38. Experiencing bereavement in such difficult circumstances will have a huge impact on a family. We understand Mr V’s family feel they need counselling to manage their bereavement and loss. We cannot say the time without hyoscine butylbromide is the only reason they would need counselling.

Outcome wanted

39. Part of the outcome Mrs M wants is for the Trust to make service improvements.

40. Our Principles say to put things right, organisations should consider providing ‘an apology, explanation, and an acknowledgement of responsibility’, as well as ‘remedial action, which may include reviewing or changing a decision on the service given to an individual complainant; revising published material; revising procedures, policies or guidance to prevent the same thing happening again; training or supervising staff; or any combination of these.’

41. The Trust have acknowledged its mistake, apologised for it and explained the action it has taken to reduce the risk of a similar thing happening with another patient. We have reviewed this action and we feel it is appropriate. We would therefore not expect the Trust to make any more improvements.

42. The other outcome Mrs M wants is a financial payment.

Our Decision

1. We have carefully considered Mrs M’s complaint about Solent NHS Trust (the Trust) and its management of the supply of medicine for her father, Mr V, at the end of his life. We understand how difficult it is to witness a family member dying. We are very sorry to hear about Mr V’s death.

2. We have found a failing in the Trust not keeping a good supply of one of Mr V’s medications. We have not been able to link the failing to the claimed impact on Mr V but we have been able to link it to the distress Mrs M and her family experienced.
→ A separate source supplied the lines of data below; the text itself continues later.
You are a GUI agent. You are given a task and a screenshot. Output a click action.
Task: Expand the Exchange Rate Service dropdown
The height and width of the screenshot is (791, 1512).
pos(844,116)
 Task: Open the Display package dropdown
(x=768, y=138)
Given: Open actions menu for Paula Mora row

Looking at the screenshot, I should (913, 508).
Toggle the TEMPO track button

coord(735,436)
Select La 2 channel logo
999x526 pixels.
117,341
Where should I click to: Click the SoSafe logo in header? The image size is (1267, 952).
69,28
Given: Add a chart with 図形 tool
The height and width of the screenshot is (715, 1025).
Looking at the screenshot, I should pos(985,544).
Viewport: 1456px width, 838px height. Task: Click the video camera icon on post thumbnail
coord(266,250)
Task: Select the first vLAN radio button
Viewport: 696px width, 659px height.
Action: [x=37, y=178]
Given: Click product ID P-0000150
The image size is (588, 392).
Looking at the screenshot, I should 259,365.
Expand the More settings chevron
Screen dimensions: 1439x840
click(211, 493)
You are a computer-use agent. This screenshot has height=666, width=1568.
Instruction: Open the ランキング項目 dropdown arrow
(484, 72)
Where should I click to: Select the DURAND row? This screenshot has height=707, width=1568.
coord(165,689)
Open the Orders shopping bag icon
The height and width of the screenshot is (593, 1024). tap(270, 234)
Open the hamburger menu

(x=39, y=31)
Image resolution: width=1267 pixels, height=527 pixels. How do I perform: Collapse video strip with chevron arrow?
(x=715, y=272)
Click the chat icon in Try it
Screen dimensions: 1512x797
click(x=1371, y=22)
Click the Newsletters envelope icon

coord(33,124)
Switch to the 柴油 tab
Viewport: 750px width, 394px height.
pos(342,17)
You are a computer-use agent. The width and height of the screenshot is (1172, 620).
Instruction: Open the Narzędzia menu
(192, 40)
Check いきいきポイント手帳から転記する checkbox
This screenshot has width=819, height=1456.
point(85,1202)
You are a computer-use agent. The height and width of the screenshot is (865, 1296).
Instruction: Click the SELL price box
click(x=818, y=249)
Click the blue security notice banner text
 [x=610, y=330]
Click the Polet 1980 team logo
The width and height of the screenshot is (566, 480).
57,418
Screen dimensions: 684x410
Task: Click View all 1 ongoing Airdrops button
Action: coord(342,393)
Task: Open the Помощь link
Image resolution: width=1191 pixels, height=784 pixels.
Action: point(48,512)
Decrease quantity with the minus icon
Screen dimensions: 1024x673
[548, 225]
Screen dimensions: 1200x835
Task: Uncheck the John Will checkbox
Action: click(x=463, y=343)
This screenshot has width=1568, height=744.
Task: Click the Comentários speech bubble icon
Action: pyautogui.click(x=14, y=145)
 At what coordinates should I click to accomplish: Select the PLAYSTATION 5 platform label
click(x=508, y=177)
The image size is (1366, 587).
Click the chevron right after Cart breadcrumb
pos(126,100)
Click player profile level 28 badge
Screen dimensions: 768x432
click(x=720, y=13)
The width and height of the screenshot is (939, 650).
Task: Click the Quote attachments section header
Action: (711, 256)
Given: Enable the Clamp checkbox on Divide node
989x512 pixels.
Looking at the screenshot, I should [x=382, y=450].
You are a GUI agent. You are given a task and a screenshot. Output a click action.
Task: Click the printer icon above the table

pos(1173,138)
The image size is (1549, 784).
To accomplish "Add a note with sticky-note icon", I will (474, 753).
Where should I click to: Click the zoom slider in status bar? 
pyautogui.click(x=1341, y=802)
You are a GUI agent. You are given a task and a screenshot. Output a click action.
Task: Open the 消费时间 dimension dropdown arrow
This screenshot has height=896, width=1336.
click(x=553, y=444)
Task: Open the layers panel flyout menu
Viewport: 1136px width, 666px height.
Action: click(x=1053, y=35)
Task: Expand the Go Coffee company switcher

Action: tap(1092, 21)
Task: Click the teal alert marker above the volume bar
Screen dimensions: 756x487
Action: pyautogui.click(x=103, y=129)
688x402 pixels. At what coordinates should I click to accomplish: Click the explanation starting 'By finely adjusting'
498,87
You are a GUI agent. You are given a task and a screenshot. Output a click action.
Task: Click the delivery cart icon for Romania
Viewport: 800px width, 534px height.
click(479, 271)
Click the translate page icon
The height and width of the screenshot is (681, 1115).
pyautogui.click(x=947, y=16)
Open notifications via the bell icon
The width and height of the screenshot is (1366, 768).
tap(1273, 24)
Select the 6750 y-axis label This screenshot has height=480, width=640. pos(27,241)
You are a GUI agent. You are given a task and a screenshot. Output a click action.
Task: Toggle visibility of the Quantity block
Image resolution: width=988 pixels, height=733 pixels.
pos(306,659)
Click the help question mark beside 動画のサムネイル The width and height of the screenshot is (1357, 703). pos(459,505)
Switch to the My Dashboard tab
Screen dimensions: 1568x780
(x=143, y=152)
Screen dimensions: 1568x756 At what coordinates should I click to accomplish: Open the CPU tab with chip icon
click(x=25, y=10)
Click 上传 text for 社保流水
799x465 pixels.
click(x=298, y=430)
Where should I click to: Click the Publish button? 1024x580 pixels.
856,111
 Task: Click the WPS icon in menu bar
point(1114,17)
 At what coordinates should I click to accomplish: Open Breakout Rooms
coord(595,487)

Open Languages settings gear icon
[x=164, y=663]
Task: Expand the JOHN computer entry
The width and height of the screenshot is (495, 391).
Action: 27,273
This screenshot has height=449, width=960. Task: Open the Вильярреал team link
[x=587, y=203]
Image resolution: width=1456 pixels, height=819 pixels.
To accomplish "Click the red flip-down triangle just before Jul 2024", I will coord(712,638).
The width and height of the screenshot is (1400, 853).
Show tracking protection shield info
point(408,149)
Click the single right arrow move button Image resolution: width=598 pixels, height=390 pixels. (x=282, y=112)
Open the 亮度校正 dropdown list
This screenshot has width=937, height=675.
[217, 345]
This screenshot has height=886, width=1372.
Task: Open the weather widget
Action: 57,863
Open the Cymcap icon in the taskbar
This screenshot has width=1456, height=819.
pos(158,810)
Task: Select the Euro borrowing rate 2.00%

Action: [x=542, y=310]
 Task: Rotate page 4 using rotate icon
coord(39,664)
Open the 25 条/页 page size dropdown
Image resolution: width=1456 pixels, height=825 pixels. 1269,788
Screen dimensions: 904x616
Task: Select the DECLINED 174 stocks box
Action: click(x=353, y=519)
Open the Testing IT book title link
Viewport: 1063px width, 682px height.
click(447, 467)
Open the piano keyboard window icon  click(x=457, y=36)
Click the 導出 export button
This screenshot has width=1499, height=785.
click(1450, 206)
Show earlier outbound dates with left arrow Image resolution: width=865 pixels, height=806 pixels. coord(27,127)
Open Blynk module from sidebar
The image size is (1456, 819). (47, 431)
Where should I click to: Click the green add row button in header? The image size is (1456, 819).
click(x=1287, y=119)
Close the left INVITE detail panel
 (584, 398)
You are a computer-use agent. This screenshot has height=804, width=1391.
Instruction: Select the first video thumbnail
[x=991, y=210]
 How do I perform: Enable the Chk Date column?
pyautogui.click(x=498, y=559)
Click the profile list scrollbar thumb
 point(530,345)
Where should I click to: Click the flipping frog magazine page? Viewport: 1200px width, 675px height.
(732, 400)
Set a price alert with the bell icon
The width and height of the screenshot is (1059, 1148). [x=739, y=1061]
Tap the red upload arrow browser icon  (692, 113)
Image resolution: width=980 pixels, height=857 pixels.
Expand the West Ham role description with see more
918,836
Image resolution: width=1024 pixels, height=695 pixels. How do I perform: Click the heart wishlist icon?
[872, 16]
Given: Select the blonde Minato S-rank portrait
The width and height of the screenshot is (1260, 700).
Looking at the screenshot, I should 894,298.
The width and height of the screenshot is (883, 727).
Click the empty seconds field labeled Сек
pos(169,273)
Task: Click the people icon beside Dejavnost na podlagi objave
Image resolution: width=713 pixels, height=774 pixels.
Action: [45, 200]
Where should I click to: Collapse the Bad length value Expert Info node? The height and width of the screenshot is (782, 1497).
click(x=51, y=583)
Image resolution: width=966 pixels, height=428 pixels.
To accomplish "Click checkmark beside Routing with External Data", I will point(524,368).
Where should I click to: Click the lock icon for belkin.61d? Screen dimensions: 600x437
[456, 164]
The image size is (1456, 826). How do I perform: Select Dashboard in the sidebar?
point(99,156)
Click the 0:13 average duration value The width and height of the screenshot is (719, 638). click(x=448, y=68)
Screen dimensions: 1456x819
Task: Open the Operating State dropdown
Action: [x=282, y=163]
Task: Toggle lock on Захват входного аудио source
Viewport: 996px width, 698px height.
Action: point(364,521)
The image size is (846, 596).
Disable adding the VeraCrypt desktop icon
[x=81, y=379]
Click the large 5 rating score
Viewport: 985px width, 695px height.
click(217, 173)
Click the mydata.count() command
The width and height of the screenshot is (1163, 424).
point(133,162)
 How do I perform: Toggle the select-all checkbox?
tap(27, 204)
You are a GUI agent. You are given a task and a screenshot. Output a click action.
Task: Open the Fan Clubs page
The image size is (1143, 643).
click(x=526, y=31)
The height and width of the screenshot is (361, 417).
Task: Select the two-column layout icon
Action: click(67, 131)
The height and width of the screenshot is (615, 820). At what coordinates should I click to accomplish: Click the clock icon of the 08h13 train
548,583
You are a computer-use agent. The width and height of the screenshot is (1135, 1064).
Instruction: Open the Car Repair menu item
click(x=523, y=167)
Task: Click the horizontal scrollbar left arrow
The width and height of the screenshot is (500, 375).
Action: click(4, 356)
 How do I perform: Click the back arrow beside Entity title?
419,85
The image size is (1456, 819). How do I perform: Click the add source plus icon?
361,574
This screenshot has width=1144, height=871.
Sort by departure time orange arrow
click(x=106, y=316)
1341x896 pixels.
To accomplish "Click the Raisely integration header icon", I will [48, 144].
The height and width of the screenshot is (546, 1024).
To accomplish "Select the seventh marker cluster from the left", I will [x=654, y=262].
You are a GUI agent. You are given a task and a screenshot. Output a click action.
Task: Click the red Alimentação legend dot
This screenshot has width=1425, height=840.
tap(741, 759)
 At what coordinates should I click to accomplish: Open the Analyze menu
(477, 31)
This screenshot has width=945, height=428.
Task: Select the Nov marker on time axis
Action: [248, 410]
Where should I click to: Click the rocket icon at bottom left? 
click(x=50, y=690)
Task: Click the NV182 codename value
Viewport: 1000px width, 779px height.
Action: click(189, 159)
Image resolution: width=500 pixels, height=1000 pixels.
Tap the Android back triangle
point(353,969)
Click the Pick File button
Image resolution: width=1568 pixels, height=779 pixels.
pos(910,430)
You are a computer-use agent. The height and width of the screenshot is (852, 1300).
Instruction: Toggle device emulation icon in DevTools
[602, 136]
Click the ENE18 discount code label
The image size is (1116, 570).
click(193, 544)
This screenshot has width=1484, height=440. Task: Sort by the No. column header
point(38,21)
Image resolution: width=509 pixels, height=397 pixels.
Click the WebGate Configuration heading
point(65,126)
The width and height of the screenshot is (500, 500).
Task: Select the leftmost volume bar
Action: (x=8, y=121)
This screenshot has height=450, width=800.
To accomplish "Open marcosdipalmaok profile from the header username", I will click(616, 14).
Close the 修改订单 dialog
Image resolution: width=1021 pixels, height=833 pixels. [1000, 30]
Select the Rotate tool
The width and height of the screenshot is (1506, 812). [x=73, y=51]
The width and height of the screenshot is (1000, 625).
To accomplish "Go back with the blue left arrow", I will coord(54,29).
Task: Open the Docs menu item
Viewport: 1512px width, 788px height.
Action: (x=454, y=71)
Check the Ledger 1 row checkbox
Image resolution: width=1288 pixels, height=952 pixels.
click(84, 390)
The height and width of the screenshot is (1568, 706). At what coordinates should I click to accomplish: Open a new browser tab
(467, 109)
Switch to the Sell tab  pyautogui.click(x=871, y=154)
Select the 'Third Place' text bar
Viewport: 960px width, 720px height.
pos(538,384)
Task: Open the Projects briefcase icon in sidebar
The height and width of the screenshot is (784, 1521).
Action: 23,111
We uphold the complaint.

3. We recommend the Trust pays Mrs M £500.

Recommendations

43. Our Principles say to put things right, organisations should also consider providing ‘financial compensation for direct or indirect financial loss, loss of opportunity, inconvenience, distress, or any combination of these.’ When deciding on a level of financial payment, we use our guidance on financial remedy to guide what we may ask an organisation to pay.

44. Witnessing a person die will understandably cause their family members distress under any circumstances. We need to separate this from the increased distress caused to the family by the Trust’s mistake because this is what we are looking to put right.

45. We recommend the Trust pays Mrs M £500 to recognise the impact its mistake had on her and her family. We ask the Trust to do this within one calendar month of the date of our final report and to tell us when it has made the payment.